Résumé de la décision
La Cour d'appel de Paris a rendu une ordonnance le 3 novembre 2022 concernant l'appel interjeté par M. [H] [I], de nationalité marocaine, contre une décision du juge des libertés et de la détention du tribunal judiciaire d'Évry. Ce dernier avait prolongé la rétention administrative de M. [H] pour une durée de vingt-huit jours. La Cour a déclaré l'appel irrecevable, considérant qu'il manquait de motivation et que les moyens avancés par l'appelant étaient infondés ou irrecevables.
Arguments pertinents
1. Irrecevabilité de l'appel : La Cour a statué que l'appel était manifestement irrecevable en raison de l'absence de motivation conforme aux exigences de l'article R. 743-11 du Code de l'entrée et du séjour des étrangers et du droit d'asile. Elle a précisé que les mentions stéréotypées ne peuvent pas remplacer une véritable motivation.
2. Moyens soulevés :
- Insuffisance de motivation : La Cour a rejeté le premier moyen, affirmant que le juge des libertés avait dûment motivé sa décision, rappelant que la procédure est orale devant le premier juge.
- Absence de diligence : Le deuxième moyen a été jugé infondé, car les diligences ne sont exigibles qu'à partir du placement en rétention.
- Consultation des fichiers : Le troisième moyen a été déclaré irrecevable, car il n'était pas qualifié en fait, la désignation de l'agent habilité à consulter le FAED étant dûment mentionnée.
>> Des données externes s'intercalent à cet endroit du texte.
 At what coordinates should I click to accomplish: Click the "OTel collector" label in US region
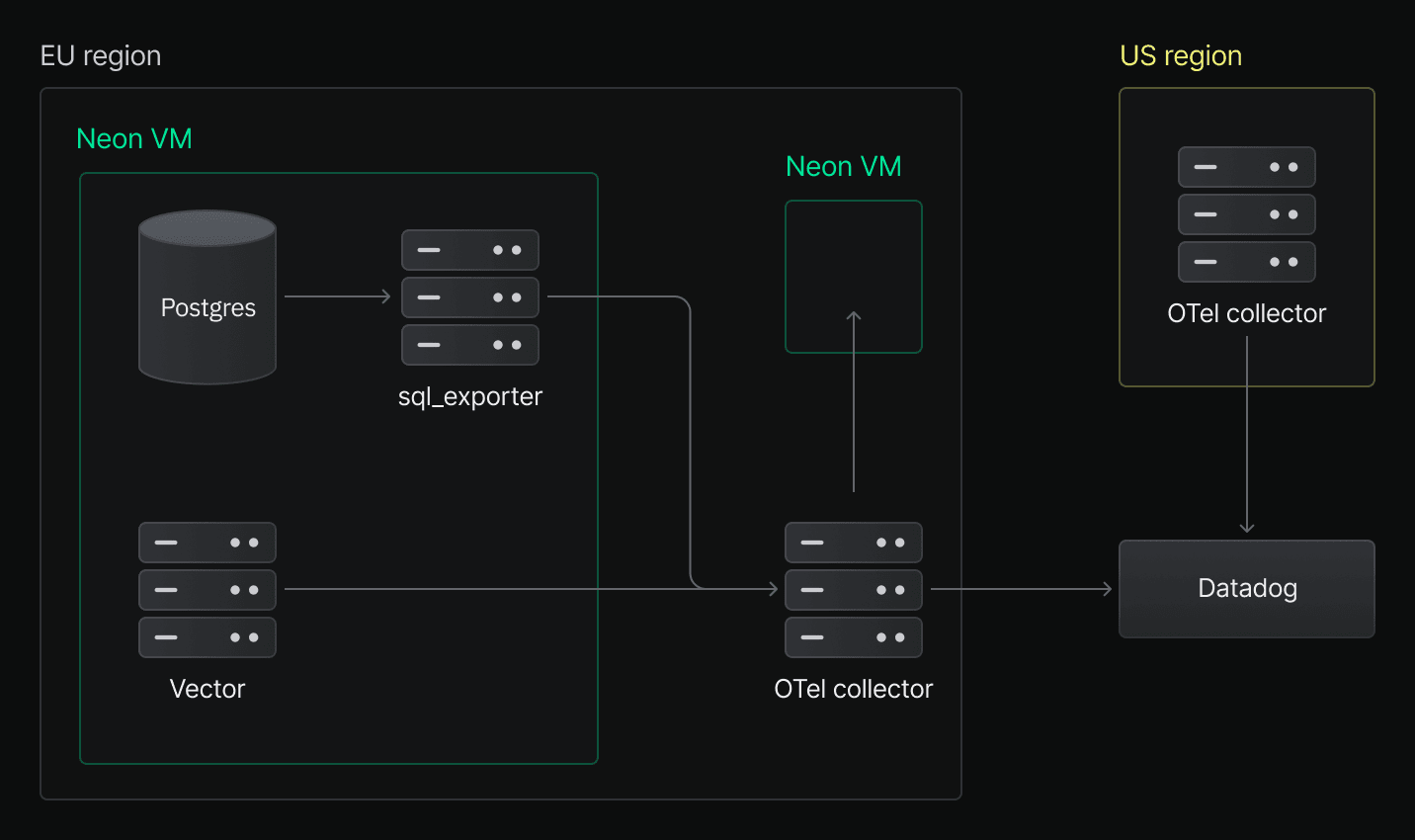(x=1246, y=313)
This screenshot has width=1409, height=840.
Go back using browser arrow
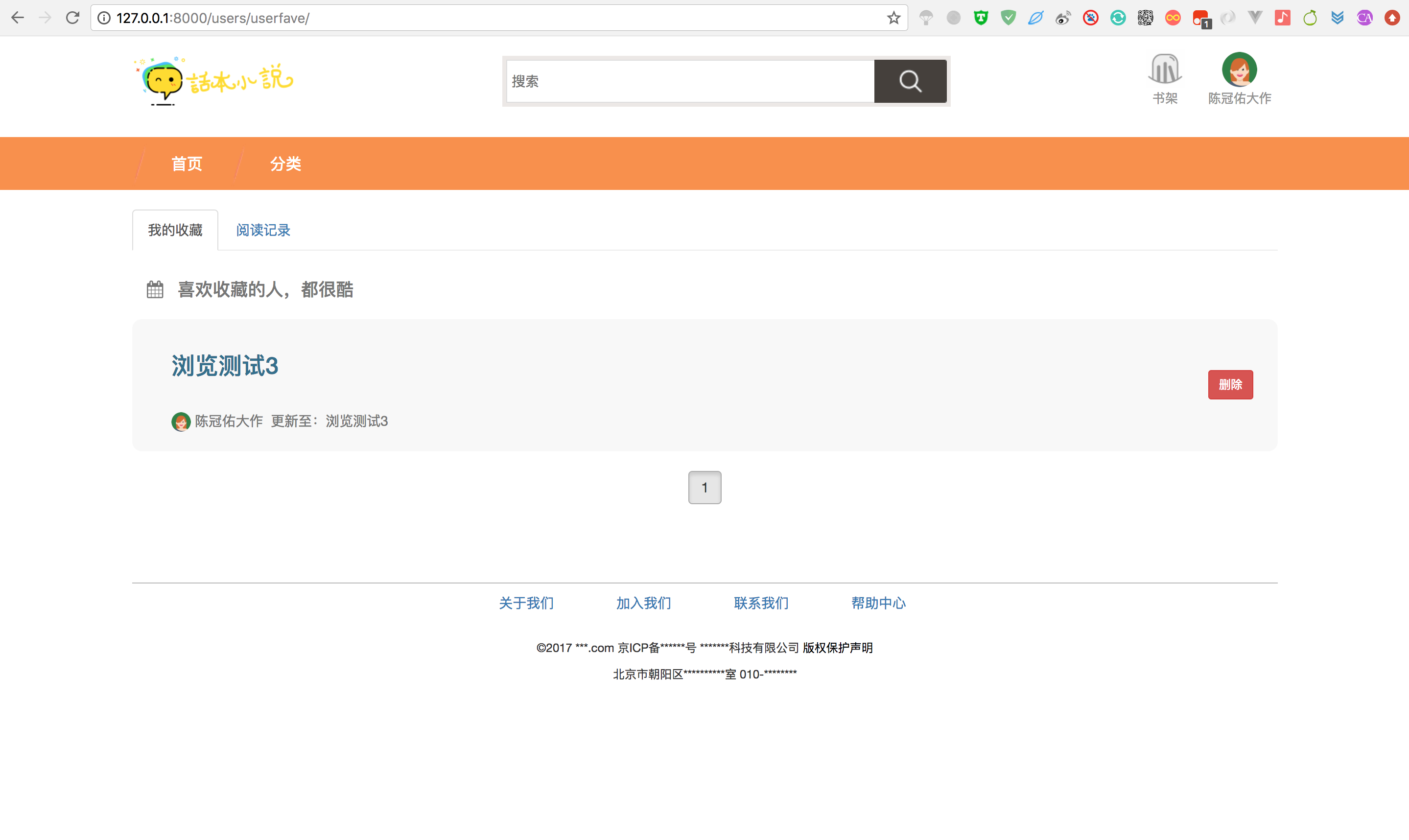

- Interprétariat par téléphone : Le quatrième moyen a été jugé irrecevable, car il n'avait pas été soutenu en première instance.
Interprétations et citations légales
La décision s'appuie sur plusieurs articles du Code de l'entrée et du séjour des étrangers et du droit d'asile :
- Code de l'entrée et du séjour des étrangers et du droit d'asile - Article R. 743-11 : Cet article stipule que l'appel doit être formé par une déclaration motivée. La Cour a souligné que l'absence de motivation adéquate rend l'appel irrecevable.
- Code de l'entrée et du séjour des étrangers et du droit d'asile - Article L. 743-23 : Cet article permet le rejet d'un appel manifestement irrecevable sans convocation préalable des parties. La Cour a jugé qu'il était dans l'intérêt d'une bonne administration de la justice de faire application de cet article.
La Cour a également fait référence à l'article 74 du Code de procédure civile, qui stipule que les moyens non soulevés en première instance sont irrecevables, justifiant ainsi le rejet du quatrième moyen concernant l'interprétariat.
En conclusion, la décision de la Cour d'appel de Paris illustre l'importance de la motivation dans les appels en matière de rétention administrative et souligne les exigences procédurales strictes qui doivent être respectées par les appelants.